The problem I am having is that nats clients are not reconnecting properly and outputting these errors.

root 2020-09-26 13:31:43 ERROR (__init__-error_cb:23) >> NATS ERROR: 
root 2020-09-26 13:31:43 ERROR (__init__-error_cb:23) >> NATS ERROR: 
root 2020-09-26 13:31:43 ERROR (__init__-error_cb:23) >> NATS ERROR: nats: empty response from server when expecting INFO message
root 2020-09-26 13:31:43 ERROR (__init__-error_cb:23) >> NATS ERROR: nats: empty response from server when expecting INFO message
root 2020-09-26 13:31:43 ERROR (__init__-closed_cb:26) >> NATS CLOSED
root 2020-09-26 13:31:43 ERROR (__init__-closed_cb:26) >> NATS CLOSED

Is there something I do wrong here?

Greetings

Sebastiaan

wallyqs commented 4 years ago

I think that the issue might that the client is trying to reconnect to internal IPs behind the load balancer and then failing to reconnect... You can confirm this by making a telnet / nc connection against the load balancer IP:

nc <my-external-ip> 4222

Then as part of the INFO protocol response you would see some connect_urls containing the other ips of the cluster that the clients will be using to reconnect which may contain internal ips not from the load balancer. For LB setups it is recommended to set no_advertise: true but just noticed that it is not exposed in the Helm charts: https://github.com/nats-io/k8s/issues/81

wallyqs commented 4 years ago

Hi @sevaho I could reproduce now. I will make a release of the Helm charts here with the no_advertise fix here: https://github.com/nats-io/k8s/pull/128 Although what seems to be going actually is that the verbose=True flag seems to be incompatible with tls in the nats.py client, so I'm suggesting the following changes:

Python connect options

        await self.nc.connect(
            HOST_NATS,
            allow_reconnect=True,
            tls=context,
            user_credentials=NATS_CREDENTIALS_FILE,
            error_cb=self.error_cb,
            closed_cb=self.closed_cb,
            reconnected_cb=self.reconnected_cb,
-            verbose=True,
-            ping_interval=5,
        )

Helm Chart

  limits:
    maxConnections:
    maxSubscriptions:
-  maxControlLine: 512
-  maxPayload: "1000000000"
-  advertise: true
+ advertise: false

I created an LB in DigitalOcean as below that also has TLS setup in the server and connectivity with the Python client seems fine:

apiVersion: v1
kind: Service
metadata:
  name: nats-lb
spec:
  type: LoadBalancer
  selector:
    app: nats
  ports:
    - protocol: TCP
      port: 4222
      targetPort: 4222
      name: nats
    - protocol: TCP
      port: 7422
      targetPort: 7422
      name: leafnodes
    - protocol: TCP
      port: 7522
      targetPort: 7522
      name: gateways
cluster:
  enabled: true
  noAdvertise: true
wallyqs commented 4 years ago

Hi @sevaho, disabling Verbose in the client and deploying the Helm chart v0.5.6 should help out with this issue: https://github.com/nats-io/k8s/releases/tag/v0.5.6 cheers :)

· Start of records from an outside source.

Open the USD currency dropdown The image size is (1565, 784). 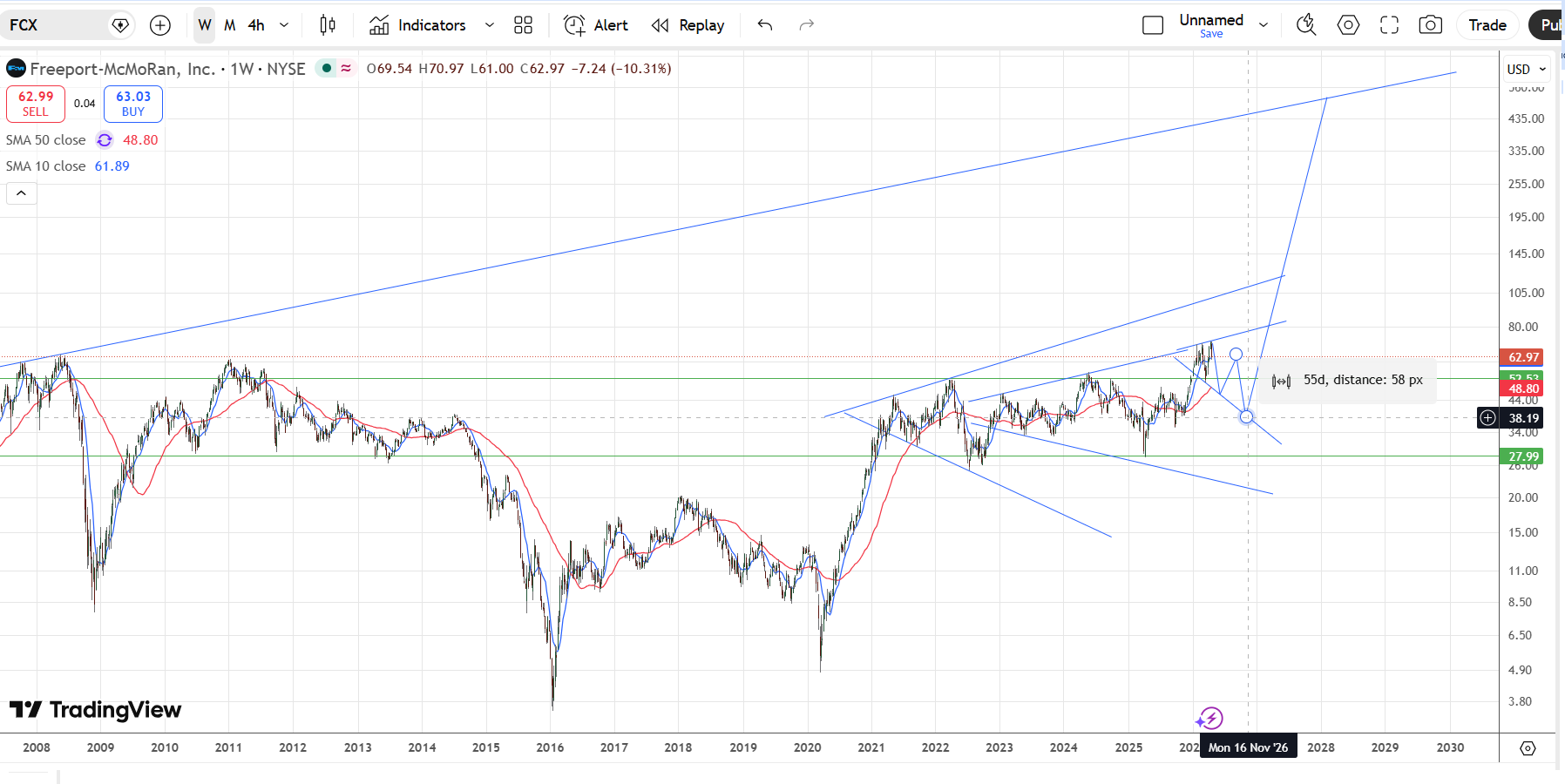tap(1527, 69)
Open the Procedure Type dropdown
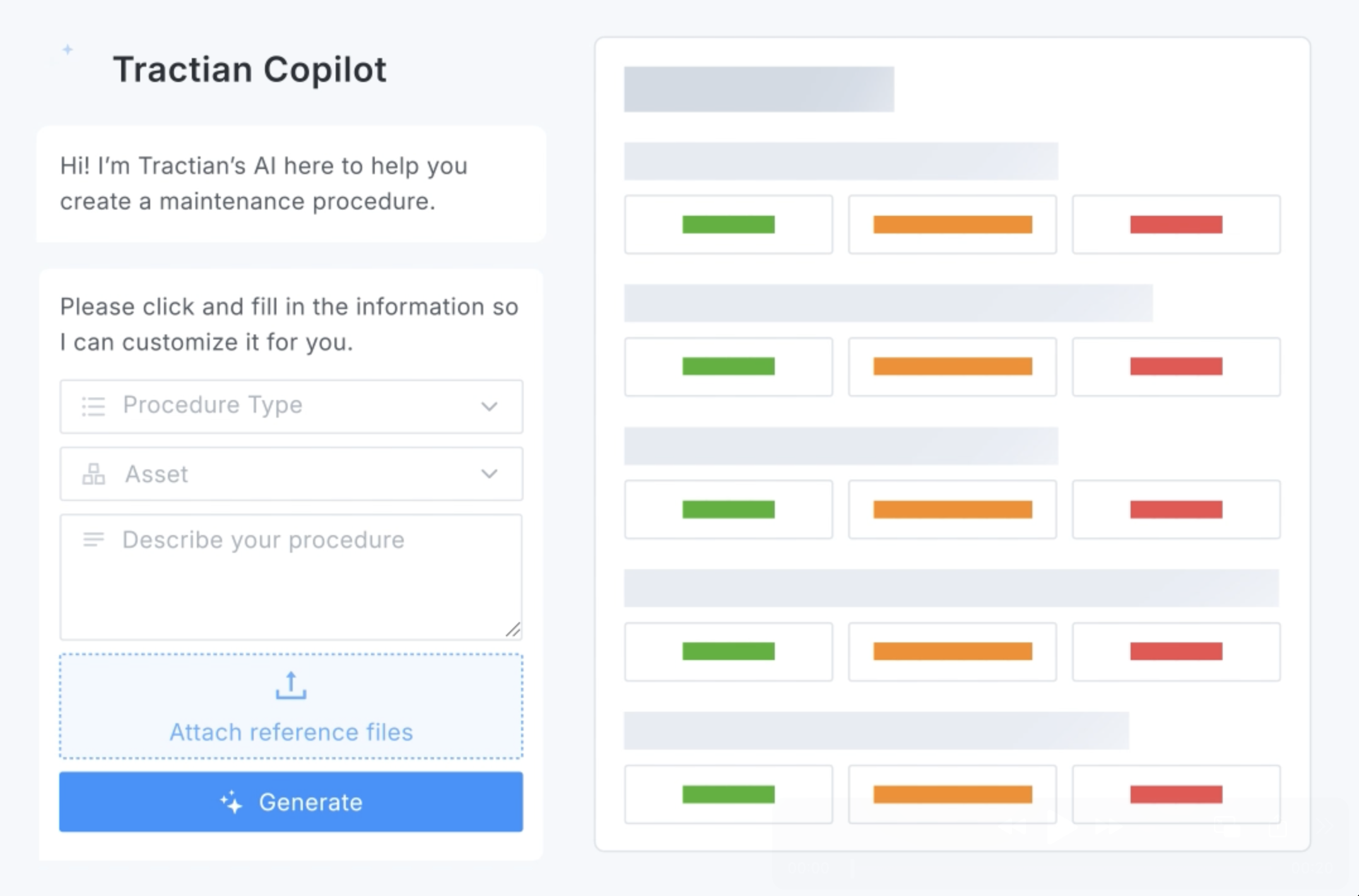 pos(291,406)
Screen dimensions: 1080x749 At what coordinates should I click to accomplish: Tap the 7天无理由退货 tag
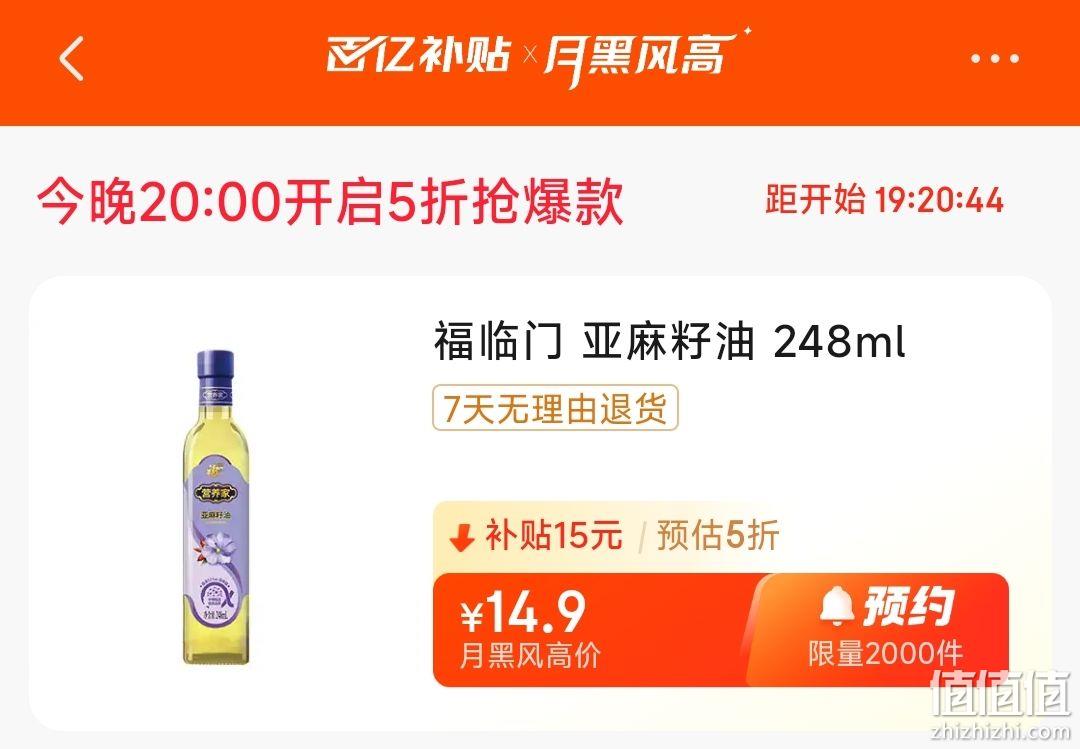(555, 408)
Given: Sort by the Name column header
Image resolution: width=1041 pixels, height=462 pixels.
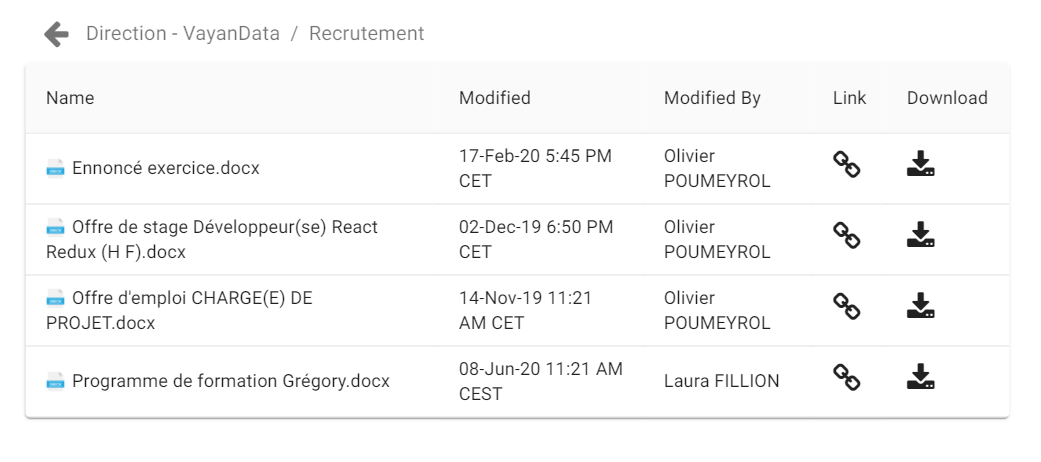Looking at the screenshot, I should [x=70, y=98].
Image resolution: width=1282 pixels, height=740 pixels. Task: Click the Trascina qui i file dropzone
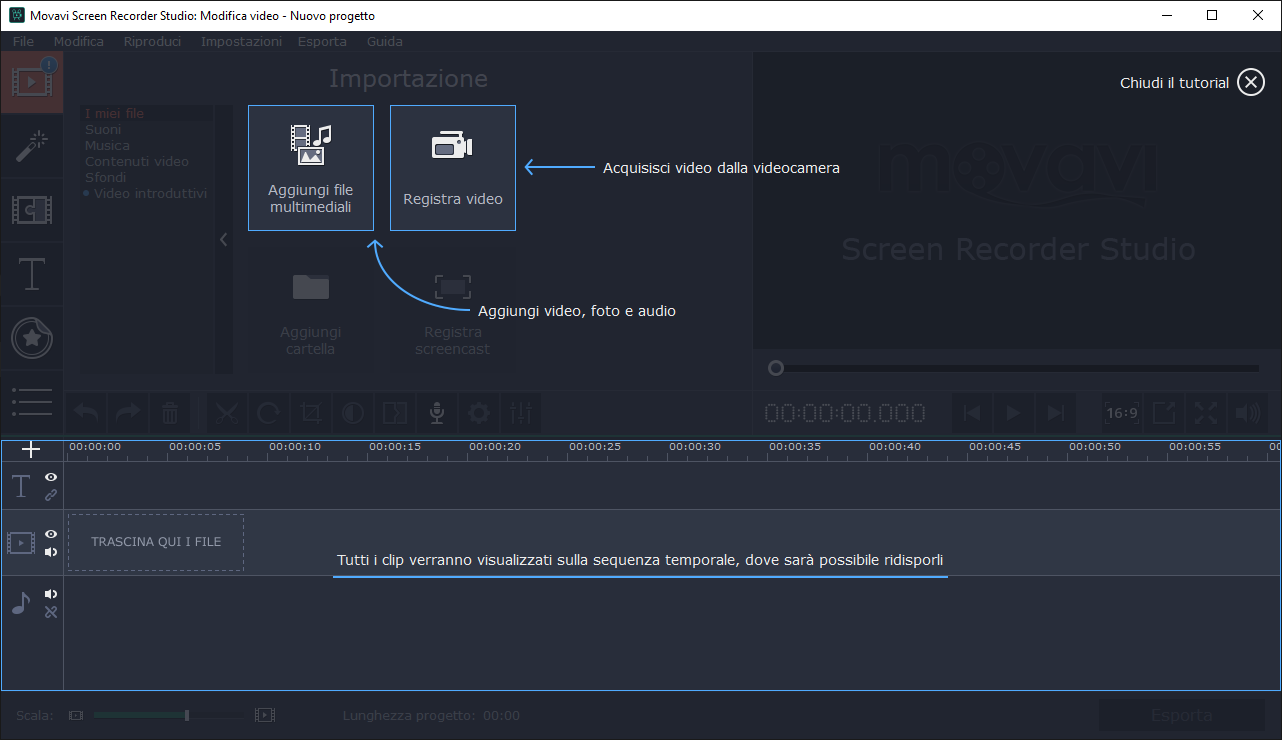[x=156, y=542]
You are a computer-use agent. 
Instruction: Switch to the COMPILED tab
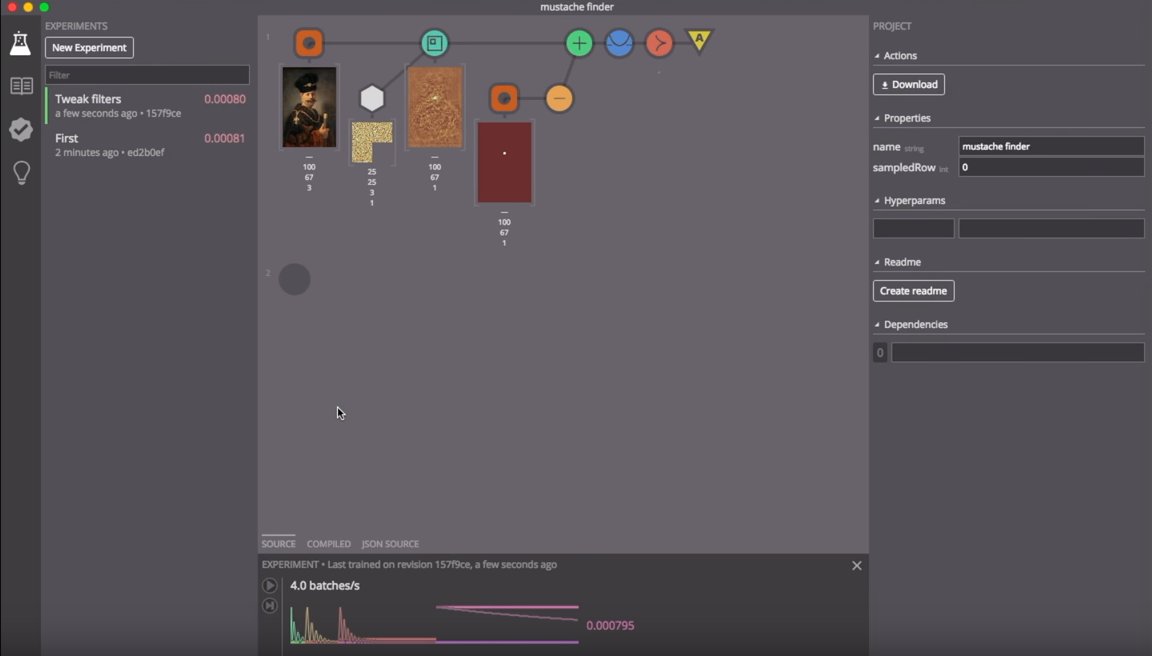pos(328,543)
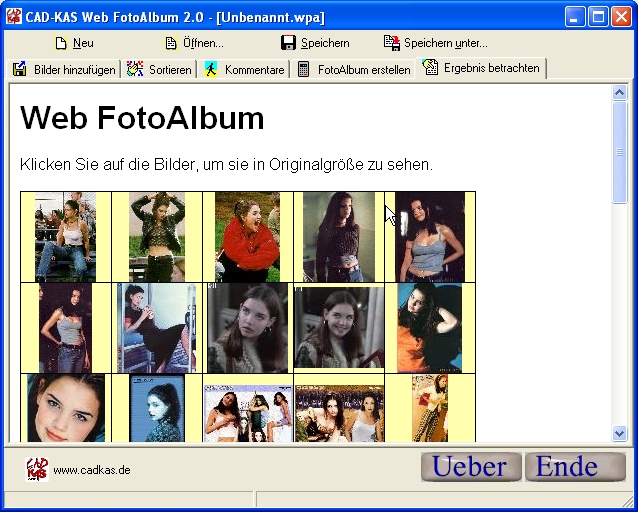Open the thumbnail of girl in red jacket

[x=247, y=237]
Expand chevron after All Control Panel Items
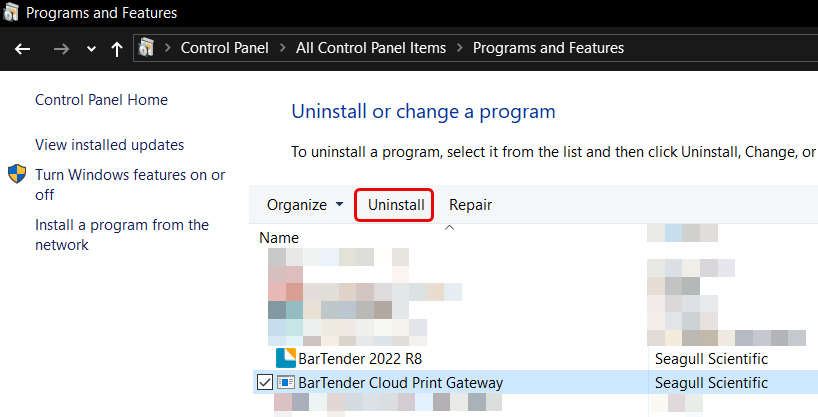 [460, 48]
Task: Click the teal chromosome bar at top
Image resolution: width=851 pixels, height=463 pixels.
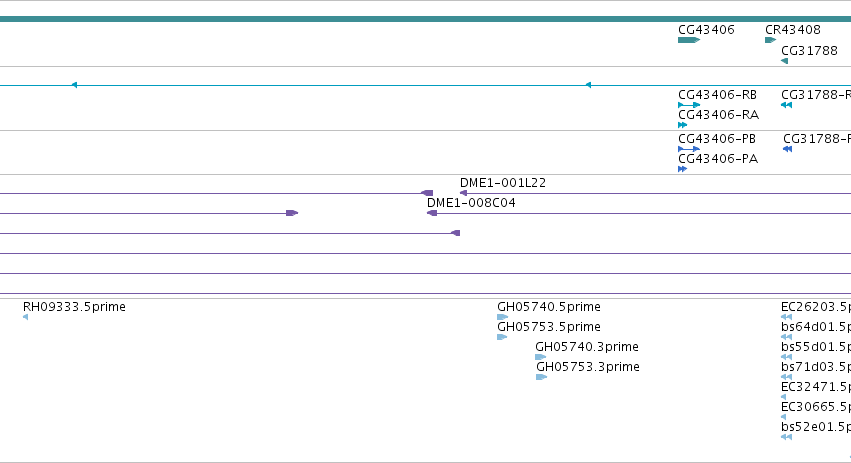Action: [426, 19]
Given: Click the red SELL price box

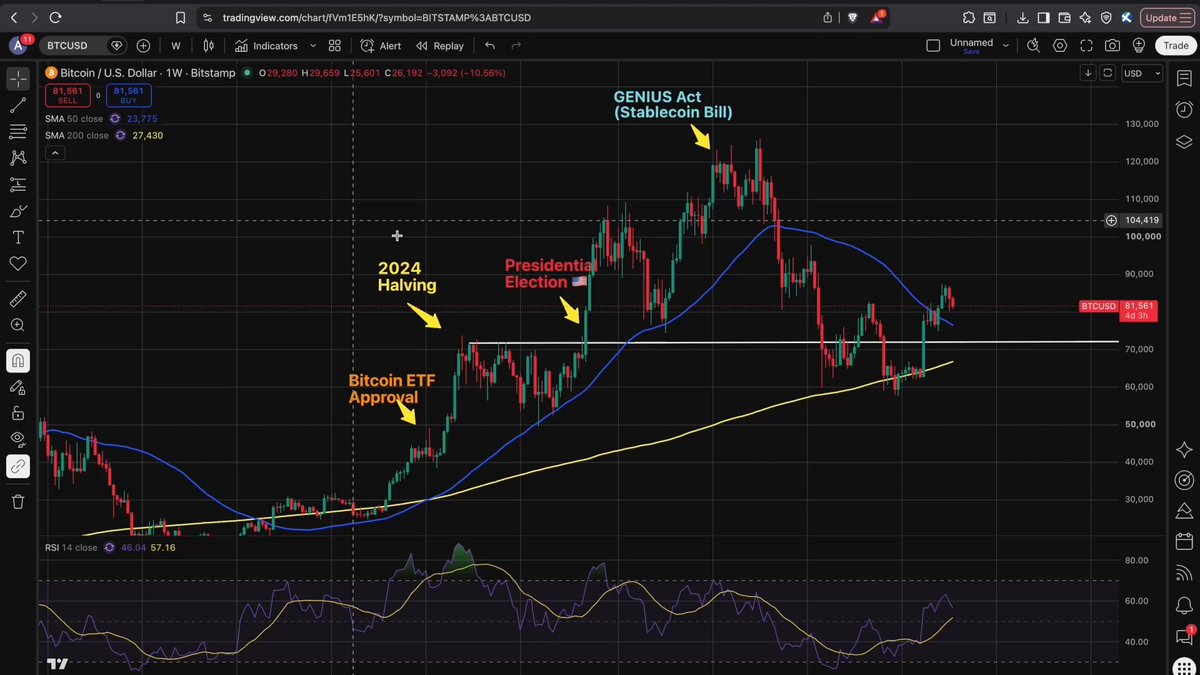Looking at the screenshot, I should pos(67,95).
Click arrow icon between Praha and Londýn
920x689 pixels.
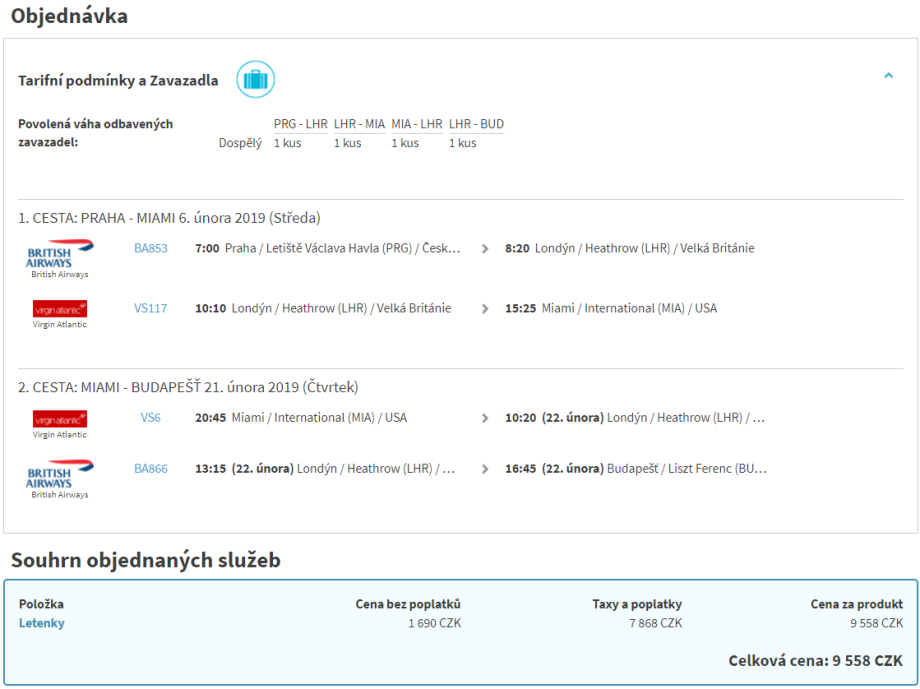pos(485,249)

sevaho commented 4 years ago

@wallyqs thank you very much, I've upgraded the server and updated the clients. I'll wait until end of week to close this issue if you don't mind just to be sure it works as expected.

greetings

sevaho

wallyqs commented 4 years ago

thanks @sevaho sounds good :)

sevaho commented 4 years ago

Hi @wallyqs I don't have the problem anymore so it looks like it worked :).